Belge alıntısı:
İktidar yok, hiç kimseye: Almancayı anarşist şarkılarla öğrenin
70'lerde Almanya'yı sallayan solcu rock grubu Ton Steine Scherben'in şarkı sözleriyle Almanca'yı öğrenmeyi deneyin.
Almanca zor bir dil. Ben bu dili öğrenmeye geç sayılabilecek bir yaşta, 28’inde başlamış biri olarak bu zorlukla yakından tanışıyorum. Mark Twain’in “Korkunç Alman Dili“ başlıklı meşhur makalesi pek güzel anlatır: Bu dil, kurallarla doludur ve daha kötüsü, bazen kurallara verilebilecek örnek sayısı, kuralın istisnalarına verilebilecek örnek sayısından daha az olabilir. Fakat esas mesele yine de bu kuralların hepsini ezberlemekten ibaret değil. Zorlu Almanca sınavlarında yüksek performans sergilemiş ama buna rağmen birileriyle iki kelime etmekte müthiş zorluk yaşayanlar var.
Keza bu dil, kitaplardan öğrenilen kuralları, konuşmak için ihtiyaç duyulan bir duygu ile birleştirmenin oldukça zor olduğu bir dil. Ben, gramer kitaplarında bulamadığım bu duyguyu, Ton Steine Scherben isimli bir müzik grubunda buldum. Ton Steine Scherben, Alman bir protest rock grubu. Müzikleri, 70’li yılların mücadele ruhunun, devrimci romantizminin izleriyle dolu. Eğer o romantizmle bağ kurmanızı sağlayacak bir hikâyeniz varsa, tamam işte: Grubun şarkıları, Almanca öğrenmenize yardımcı olabilir.
Bu yazı ilgilisine Almanca öğrenme derdiyle baş etmek adına bir metot önerirken, ilgisizineyse çağına damga vurmuş, solcu bir Alman müzik grubunun kısa hikâyesini aktarma niyeti taşıyor. Tabii günün sonunda kendinizi molotof kokteylleri üzerine düşünürken, patronunuzu pataklamaya giderken ya da duvarlara „İktidar yok, hiç kimseye!“ yazarken bulmanız mümkün. İyi mi, kötü mü, siz karar verin.
Gelelim Ton Steine Scherben'in hikâyesine…
Grup, Berlin’de 1970 yılında, ikisi de “Ralph“ adını taşıyan 20’li yaşlarındaki iki delikanlı tarafından kuruluyor (gerçek adı Ralph Möbiüs olan Rio Reiser ile gerçek adı Ralph Peter Steitz olan R.P.S. Lanrue). Rio Reiser, grubun adının Troya kentinin kalıntılarını ortaya çıkaran arkeolog Heinrich Schliemann’ın bir cümlesine dayandığını söylüyor: “Was ich fand: Ton, Steine, Scherben.“ (Bulduğum, balçık -aynı zamanda ses anlamına da geliyor-, taşlar, cam kırıklarıydı.) Grubun basçısı Kai Sichtermann’a göreyse bu isim, Doğu Almanya’da bir işçi sendikası olan “VEB Bau Steine Erden“e uzanan bir çağrışımın ürünü.

Alıştırma 1:
Ton Steine Scherben yazısına göre grup hangi yıl ve hangi şehirde kuruldu?
Alıştırma 2:
Ton Steine Scherben yazısı şu ifadeleri doğruluyor mu? Her biri için evet ya da hayır deyin ve karar veren sözleri metinden aynen alıntılayın. (a) Yazar Almanca öğrenmeye 28 yaşında başladı. (b) Grubun basçısı Rio Reiser'dir. (c) Rio Reiser'e göre grubun adı Mark Twain'in bir cümlesine dayanır.

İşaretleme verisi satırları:
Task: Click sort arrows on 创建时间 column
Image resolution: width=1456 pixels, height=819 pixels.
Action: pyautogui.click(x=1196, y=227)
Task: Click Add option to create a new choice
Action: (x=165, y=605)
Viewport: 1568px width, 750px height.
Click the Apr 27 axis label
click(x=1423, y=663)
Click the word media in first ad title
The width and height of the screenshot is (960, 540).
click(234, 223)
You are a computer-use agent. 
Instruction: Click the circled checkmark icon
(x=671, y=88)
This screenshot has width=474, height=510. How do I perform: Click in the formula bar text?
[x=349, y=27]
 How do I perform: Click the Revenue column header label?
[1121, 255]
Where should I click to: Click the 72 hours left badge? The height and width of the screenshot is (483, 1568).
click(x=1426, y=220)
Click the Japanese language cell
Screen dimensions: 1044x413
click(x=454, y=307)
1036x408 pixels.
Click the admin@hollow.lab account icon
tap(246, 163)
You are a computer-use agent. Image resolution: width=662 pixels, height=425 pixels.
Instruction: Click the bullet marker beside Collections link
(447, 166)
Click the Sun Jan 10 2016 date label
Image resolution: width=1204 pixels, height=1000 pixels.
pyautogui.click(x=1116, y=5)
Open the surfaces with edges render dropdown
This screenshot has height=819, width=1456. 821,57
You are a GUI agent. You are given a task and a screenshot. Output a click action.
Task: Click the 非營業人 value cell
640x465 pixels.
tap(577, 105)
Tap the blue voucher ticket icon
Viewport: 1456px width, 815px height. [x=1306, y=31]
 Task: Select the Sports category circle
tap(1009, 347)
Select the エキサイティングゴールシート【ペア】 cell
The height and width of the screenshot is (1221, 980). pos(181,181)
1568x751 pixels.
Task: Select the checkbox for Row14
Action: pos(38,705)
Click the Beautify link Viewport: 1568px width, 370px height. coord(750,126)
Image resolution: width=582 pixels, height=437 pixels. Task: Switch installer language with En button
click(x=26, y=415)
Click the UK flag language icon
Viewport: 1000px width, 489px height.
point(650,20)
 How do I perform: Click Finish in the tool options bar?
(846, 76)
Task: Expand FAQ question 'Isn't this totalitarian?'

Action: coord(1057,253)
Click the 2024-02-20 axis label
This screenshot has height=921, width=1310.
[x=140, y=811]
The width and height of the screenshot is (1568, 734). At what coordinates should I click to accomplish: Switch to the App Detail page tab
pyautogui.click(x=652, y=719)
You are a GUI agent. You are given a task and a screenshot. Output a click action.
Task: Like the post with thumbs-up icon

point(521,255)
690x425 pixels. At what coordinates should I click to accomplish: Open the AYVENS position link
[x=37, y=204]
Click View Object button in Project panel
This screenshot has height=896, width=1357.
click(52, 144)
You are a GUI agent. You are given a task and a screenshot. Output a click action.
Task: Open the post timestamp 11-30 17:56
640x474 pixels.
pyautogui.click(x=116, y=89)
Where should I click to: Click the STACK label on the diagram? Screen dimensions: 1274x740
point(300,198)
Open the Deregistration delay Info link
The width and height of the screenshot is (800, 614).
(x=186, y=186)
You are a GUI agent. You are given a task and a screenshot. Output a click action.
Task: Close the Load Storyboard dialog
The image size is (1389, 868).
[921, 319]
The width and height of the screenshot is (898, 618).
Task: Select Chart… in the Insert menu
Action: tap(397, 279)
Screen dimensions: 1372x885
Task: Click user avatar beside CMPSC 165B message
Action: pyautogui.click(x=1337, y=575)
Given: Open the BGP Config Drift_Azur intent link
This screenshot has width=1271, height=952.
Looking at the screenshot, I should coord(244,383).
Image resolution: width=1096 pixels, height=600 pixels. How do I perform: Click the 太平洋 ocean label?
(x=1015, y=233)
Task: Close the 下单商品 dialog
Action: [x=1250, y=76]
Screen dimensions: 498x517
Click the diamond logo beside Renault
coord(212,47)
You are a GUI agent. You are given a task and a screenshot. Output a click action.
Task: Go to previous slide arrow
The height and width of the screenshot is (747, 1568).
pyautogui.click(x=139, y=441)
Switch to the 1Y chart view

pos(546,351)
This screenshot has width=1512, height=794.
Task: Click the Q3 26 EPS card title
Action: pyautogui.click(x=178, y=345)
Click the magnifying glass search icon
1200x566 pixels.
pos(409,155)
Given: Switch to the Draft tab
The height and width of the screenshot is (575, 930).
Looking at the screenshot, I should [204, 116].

Alıştırma çıktısı 1:
1970 yılında Berlin'de.

Alıştırma çıktısı 2:
(a) Evet: "Ben bu dili öğrenmeye geç sayılabilecek bir yaşta, 28’inde başlamış biri olarak"
(b) Hayır: "Grubun basçısı Kai Sichtermann’a göreyse"
(c) Hayır: "grubun adının Troya kentinin kalıntılarını ortaya çıkaran arkeolog Heinrich Schliemann’ın bir cümlesine dayandığını söylüyor"